This is a continuation of another thread which, because I made a poor choice of title, drifted away from its intended subject.
My child has receptive language delay. He was due to start reception in September 2009 at 4.0 - August birthday. He will now start reception in September 2010 as a matter of pure parental choice - I have not had to refer to his SN at all. This is very helpful for me as the nature and extent of his SN are unclear. I'd have been extremely reluctant to press for a HFA diagnosis at this stage as his elder brother outgrew similar difficulties once the language kicked in.
I have been strongly advised by nursery and reception teacher, specialist SALT, learning support teacher and consultant paediatrician to exercise the right to defer.
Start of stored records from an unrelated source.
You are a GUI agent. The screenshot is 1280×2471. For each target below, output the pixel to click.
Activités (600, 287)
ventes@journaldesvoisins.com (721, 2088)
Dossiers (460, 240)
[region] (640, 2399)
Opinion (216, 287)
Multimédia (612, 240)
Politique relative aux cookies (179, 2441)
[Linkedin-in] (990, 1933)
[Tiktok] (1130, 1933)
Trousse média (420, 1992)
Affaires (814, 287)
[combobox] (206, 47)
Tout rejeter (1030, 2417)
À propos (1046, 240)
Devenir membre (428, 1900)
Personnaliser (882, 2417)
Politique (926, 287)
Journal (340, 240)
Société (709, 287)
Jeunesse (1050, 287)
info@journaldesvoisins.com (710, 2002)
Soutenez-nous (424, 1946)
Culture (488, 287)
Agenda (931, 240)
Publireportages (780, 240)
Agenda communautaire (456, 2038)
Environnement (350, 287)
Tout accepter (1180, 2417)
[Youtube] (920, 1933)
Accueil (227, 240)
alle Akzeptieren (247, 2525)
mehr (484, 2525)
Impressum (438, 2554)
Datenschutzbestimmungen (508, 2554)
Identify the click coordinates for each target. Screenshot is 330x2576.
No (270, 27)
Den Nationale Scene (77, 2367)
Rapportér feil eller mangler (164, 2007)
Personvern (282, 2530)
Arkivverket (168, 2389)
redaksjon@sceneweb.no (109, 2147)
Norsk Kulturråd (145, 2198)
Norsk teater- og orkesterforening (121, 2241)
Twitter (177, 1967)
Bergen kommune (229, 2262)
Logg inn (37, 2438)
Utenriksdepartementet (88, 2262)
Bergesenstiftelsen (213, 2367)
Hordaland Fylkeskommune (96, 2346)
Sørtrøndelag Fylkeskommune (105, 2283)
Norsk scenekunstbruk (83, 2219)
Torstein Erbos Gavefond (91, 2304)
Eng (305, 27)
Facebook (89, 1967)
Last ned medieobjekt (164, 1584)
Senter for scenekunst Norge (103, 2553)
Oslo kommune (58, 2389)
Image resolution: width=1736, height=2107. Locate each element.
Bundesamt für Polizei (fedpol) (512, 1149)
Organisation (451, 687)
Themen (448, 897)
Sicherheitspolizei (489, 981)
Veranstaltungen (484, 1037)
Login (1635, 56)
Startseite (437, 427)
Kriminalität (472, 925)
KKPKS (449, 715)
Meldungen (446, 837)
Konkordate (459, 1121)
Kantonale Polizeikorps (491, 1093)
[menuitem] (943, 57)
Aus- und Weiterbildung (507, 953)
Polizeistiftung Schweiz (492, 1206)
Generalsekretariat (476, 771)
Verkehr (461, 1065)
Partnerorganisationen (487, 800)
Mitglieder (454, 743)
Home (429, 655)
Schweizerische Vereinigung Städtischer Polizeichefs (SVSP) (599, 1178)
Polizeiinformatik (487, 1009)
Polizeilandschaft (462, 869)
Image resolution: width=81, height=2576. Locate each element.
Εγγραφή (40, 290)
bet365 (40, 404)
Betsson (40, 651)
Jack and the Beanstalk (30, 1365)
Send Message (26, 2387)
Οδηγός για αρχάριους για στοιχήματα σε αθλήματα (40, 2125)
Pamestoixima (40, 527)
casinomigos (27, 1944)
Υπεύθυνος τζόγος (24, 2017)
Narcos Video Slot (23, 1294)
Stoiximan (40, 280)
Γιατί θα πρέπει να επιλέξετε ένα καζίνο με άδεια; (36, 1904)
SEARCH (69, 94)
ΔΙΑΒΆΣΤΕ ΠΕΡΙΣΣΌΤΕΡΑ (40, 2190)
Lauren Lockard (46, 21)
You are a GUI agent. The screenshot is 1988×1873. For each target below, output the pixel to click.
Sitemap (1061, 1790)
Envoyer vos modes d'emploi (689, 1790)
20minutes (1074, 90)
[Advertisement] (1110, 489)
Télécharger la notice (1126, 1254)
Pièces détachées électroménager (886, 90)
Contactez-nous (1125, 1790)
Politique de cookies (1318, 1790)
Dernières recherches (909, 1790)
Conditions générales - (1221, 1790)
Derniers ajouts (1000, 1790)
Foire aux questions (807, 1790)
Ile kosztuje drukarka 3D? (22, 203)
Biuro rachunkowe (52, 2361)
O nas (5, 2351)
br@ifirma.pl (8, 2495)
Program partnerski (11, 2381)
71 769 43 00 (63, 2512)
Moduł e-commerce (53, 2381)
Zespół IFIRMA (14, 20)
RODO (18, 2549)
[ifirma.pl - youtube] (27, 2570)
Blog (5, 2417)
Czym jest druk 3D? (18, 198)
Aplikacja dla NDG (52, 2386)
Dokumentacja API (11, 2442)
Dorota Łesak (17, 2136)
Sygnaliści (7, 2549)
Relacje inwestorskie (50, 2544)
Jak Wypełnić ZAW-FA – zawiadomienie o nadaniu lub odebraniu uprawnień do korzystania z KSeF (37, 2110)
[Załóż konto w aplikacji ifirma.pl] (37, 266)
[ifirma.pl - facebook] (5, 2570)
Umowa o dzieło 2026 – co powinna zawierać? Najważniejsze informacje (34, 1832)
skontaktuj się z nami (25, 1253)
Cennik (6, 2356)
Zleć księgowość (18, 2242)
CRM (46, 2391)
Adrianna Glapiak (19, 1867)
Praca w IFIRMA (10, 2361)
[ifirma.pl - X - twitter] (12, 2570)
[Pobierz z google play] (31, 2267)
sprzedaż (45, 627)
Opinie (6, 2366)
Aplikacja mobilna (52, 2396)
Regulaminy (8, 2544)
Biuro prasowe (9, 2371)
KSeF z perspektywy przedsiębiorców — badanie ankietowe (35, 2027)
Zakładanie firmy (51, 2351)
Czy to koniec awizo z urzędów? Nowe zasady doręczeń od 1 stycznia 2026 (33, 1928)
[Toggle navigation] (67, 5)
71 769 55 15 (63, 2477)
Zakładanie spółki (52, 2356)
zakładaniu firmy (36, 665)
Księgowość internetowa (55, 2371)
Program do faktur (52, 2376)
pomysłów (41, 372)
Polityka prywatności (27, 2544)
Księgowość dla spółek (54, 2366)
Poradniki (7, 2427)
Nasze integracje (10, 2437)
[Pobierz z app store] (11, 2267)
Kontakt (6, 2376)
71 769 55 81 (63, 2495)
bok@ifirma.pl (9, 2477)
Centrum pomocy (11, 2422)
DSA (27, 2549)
But I'm in one of only two LEAs where this choice can be made as a matter of parental choice, irrespective of diagnostic process (or lack thereof as is the case for most kids with receptive language delay).
I had hoped this right to defer reception till children are 5.0 would be extended nationwide. But this now seems unlikely following publication of the report by Sir Jim Rose into the primary school system.
Rose appears not to have fully considered the statistical results from a report by the Institute of Financial Studies which showed enormous discrepancies between numbers of autumn and summer born children who get placed on the SEN register by the time they are eleven. Whilst this does not mean that any particular diagnosis is wrong, it does suggest we are exacerbating and creating problems by our almost uniquely inflexible and early English school start date.